[Material provided]:
┄┄┄┄┄┄

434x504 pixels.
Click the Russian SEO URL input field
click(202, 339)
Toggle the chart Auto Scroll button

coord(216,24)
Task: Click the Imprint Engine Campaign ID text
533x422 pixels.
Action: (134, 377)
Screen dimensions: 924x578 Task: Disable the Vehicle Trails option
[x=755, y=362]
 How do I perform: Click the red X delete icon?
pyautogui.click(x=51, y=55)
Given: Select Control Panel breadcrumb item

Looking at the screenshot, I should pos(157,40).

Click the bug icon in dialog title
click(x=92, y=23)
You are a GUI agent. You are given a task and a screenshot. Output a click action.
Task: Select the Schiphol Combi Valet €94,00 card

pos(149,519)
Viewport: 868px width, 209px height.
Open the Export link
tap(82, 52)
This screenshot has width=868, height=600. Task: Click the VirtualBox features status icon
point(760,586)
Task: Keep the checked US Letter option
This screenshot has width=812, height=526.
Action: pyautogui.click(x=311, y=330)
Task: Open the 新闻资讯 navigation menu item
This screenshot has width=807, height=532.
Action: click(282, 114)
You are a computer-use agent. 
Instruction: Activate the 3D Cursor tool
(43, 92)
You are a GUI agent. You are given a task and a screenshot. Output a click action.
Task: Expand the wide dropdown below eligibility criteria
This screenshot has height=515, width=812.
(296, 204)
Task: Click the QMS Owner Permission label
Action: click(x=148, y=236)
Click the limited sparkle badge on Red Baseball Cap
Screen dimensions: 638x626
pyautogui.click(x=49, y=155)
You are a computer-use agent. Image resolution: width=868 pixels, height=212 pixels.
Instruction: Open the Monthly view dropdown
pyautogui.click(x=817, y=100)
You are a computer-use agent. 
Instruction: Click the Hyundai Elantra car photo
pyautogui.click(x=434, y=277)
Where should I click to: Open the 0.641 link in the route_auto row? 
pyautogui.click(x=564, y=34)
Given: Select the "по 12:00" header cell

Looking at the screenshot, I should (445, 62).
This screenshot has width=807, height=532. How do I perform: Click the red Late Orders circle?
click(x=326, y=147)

┄┄┄┄┄┄

[Your instructions]:
Each line of the data must be returned exactly.

[Answer section]:
434x504 pixels.
Click the Russian SEO URL input field
click(202, 339)
Toggle the chart Auto Scroll button

coord(216,24)
Task: Click the Imprint Engine Campaign ID text
533x422 pixels.
Action: (134, 377)
Screen dimensions: 924x578 Task: Disable the Vehicle Trails option
[x=755, y=362]
 How do I perform: Click the red X delete icon?
pyautogui.click(x=51, y=55)
Given: Select Control Panel breadcrumb item

Looking at the screenshot, I should pos(157,40).

Click the bug icon in dialog title
click(x=92, y=23)
You are a GUI agent. You are given a task and a screenshot. Output a click action.
Task: Select the Schiphol Combi Valet €94,00 card

pos(149,519)
Viewport: 868px width, 209px height.
Open the Export link
tap(82, 52)
This screenshot has width=868, height=600. Task: Click the VirtualBox features status icon
point(760,586)
Task: Keep the checked US Letter option
This screenshot has width=812, height=526.
Action: pyautogui.click(x=311, y=330)
Task: Open the 新闻资讯 navigation menu item
This screenshot has width=807, height=532.
Action: click(282, 114)
You are a computer-use agent. 
Instruction: Activate the 3D Cursor tool
(43, 92)
You are a GUI agent. You are given a task and a screenshot. Output a click action.
Task: Expand the wide dropdown below eligibility criteria
This screenshot has height=515, width=812.
(296, 204)
Task: Click the QMS Owner Permission label
Action: click(x=148, y=236)
Click the limited sparkle badge on Red Baseball Cap
Screen dimensions: 638x626
pyautogui.click(x=49, y=155)
You are a computer-use agent. Image resolution: width=868 pixels, height=212 pixels.
Instruction: Open the Monthly view dropdown
pyautogui.click(x=817, y=100)
You are a computer-use agent. 
Instruction: Click the Hyundai Elantra car photo
pyautogui.click(x=434, y=277)
Where should I click to: Open the 0.641 link in the route_auto row? 
pyautogui.click(x=564, y=34)
Given: Select the "по 12:00" header cell

Looking at the screenshot, I should (445, 62).
This screenshot has width=807, height=532. How do I perform: Click the red Late Orders circle?
click(x=326, y=147)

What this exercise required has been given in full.